Chiffonnade is a dance performance specifically made for toddlers and young children. The piece is created by established French choreographer Michelle Dhallu of Carré Blanc Cie and has toured extensively in Europe and to acclaimed festivals around the globe receiving glowing reviews.
Chiffonnade unfolds with fabrics as its raw materials – fabrics
you can touch, crumple up, feel and fold, fabrics you can wear or disguise
yourself in and which condition the way other people see us. But Chiffonnade
also evokes emancipation, with the chrysalis of a child growing and growing until
they becomes an adult.
As Mary Brennan Dance critic says ‘THE HURLY burly of the Fringe (Edinburgh) doesn’t always feel a welcoming habitat for very young children, nonetheless there are wee gems for early years theatre-goers. Chiffonade is one of them… A ginormous squishy ball of many colours sits alone on the stage. It’s actually the patchwork house of a mercurial sprite who gives the sphere lively legs, turns it into a snail-shell home, and finally wriggles out of it into the Big World.’

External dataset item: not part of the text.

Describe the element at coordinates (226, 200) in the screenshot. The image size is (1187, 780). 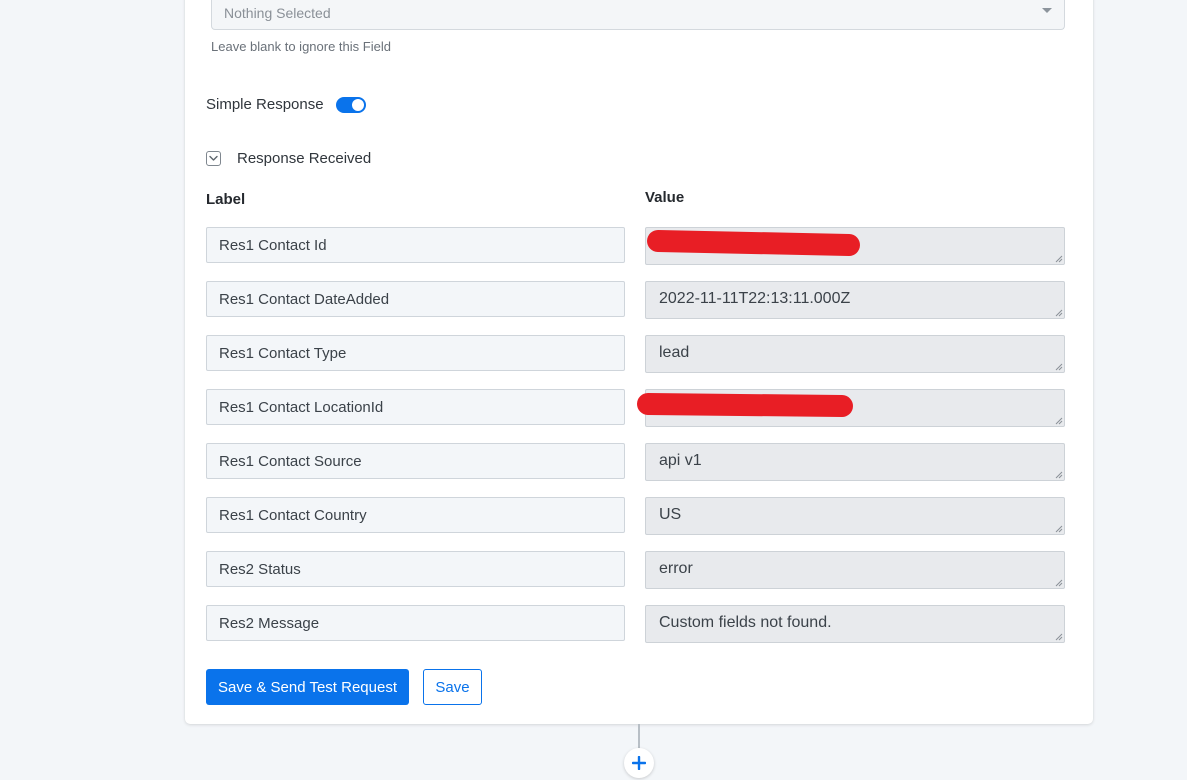
I see `label-column-header: Label` at that location.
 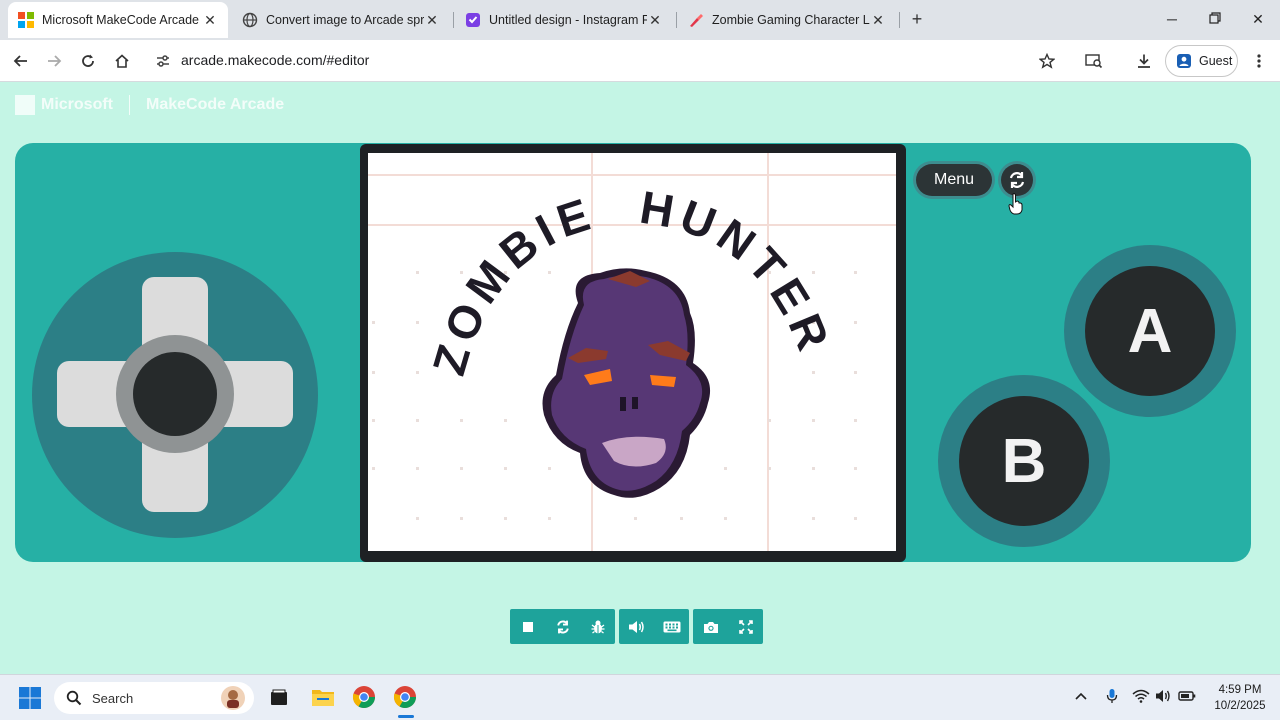 I want to click on fullscreen-button, so click(x=746, y=626).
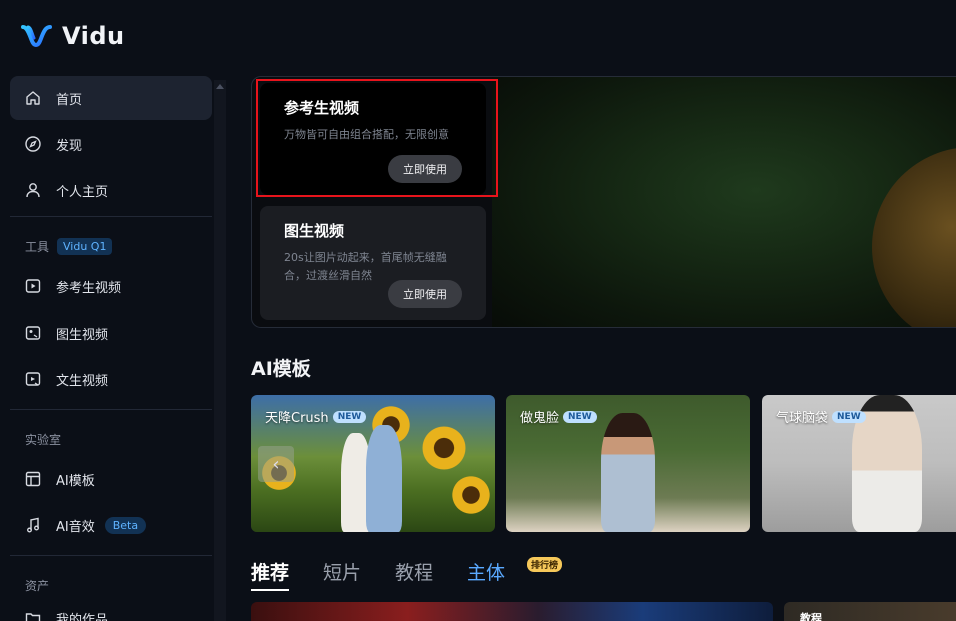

The Dance piece is given new life as Dhallu partners with ASSITEJ SA and acclaimed Vuyani Dance Theatre performer Lulu Mhlangeni to provide a unique South African take on the work. Working together at the UJ Arts Centre, Dhallu, Mhangeni and French dancer Suzel Barbaroux are currently relaunching this dance adventure which will premiere at the University of Johannesburg’s Con Cowan Theatre on the 27th and 28th March at 10am. This intercultural collaboration is an extension of the work that was done for Cradle of Creativity, the 19th ASSITEJ World Congress and Performing Arts Festival, which ASSITEJ SA hosted in Cape Town in 2017 – the first time the event has been hosted on the African continent.